Models can help us find patterns, but they can also help explain them. After working on codebreaking and computing during the Second World War, Alan Turing turned his attention to developmental biology. In particular, he was interested in what dictates the shape of organisms. Using a mathematical model, he found that it was possible to reproduce biological patterns with a 'reaction-diffusion system'. This involves two types of chemical processes: local reactions in which substances are transformed into one another, and diffusion, which makes the chemicals spread out over a surface.
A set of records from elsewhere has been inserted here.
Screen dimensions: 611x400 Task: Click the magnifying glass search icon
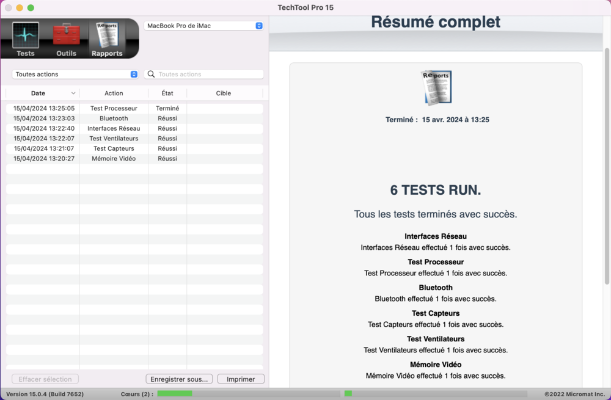(x=152, y=75)
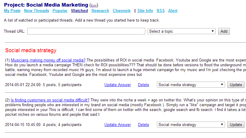Expand the Select a topic dropdown
The height and width of the screenshot is (138, 246).
tap(182, 31)
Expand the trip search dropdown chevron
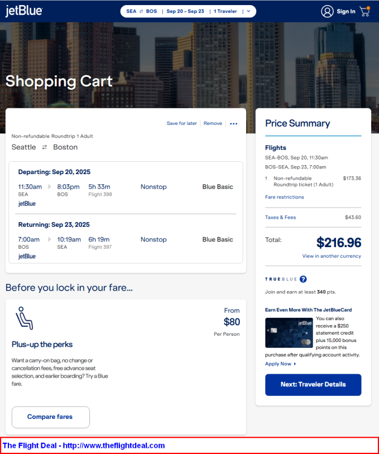Screen dimensions: 379x454 (248, 11)
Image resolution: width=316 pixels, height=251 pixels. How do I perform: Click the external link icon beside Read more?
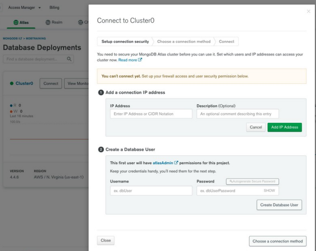click(x=140, y=60)
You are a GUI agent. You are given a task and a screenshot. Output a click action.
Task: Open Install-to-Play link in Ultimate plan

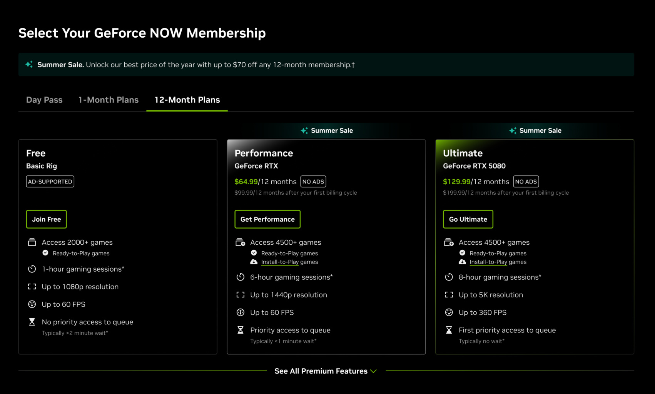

It was a nice theory, but it wasn't until February 2012 that Turing's hypothesis was finally proven experimentally, with researchers showing that a reaction-diffusion system is responsible for the pattern of ridges in the roof of a mouse's mouth. Without Turing's work, we might have taken far longer to find the cause of these stripes. By proposing such mechanisms, models can therefore support - and even guide - experimental work, suggesting possible explanations for observed results, as well as areas for future investigation. However, such research needs modelers to engage with those running experiments - and the science behind this research - as much as it requires biologists to be aware of the merits of mathematical approaches.

Beyond the life sciences

Models have many benefits: they allow us to estimate future outcomes, analyze large amounts of data, and find explanations for observed patterns. Their potential will no doubt continue to increase as computing power does, allowing us to understand complex biological systems from the genetic to population level. The methods will also have applications outside the life sciences: ideas from ecology have recently been used to study networks of financial transactions, for example. No model is perfect, of course, but they can be valuable tools for comprehending - and questioning - our surroundings.

Despite their strengths, however, mathematical methods still meet with hostility. In the recent US election, statisticians Nate Silver and Sam Wang used simple models to predict the results in each state. By averaging across a large number of polls, weighting each according to their perceived reliability, both came to the conclusion that Obama had a good chance of winning. Much of the media disagreed, preferring to stick with the story that the race was too close to call. Pundits called the models a joke, or accused the statisticians of political bias. In these journalists' view, predicting the election was like predicting a coin toss, or a game of roulette: there was an equal chance the support of the electorate would land on the blue of the Democrats or the red of the Republicans. Silver and Wang disagreed, and bet on blue. Thanks to their models, they turned out to be right.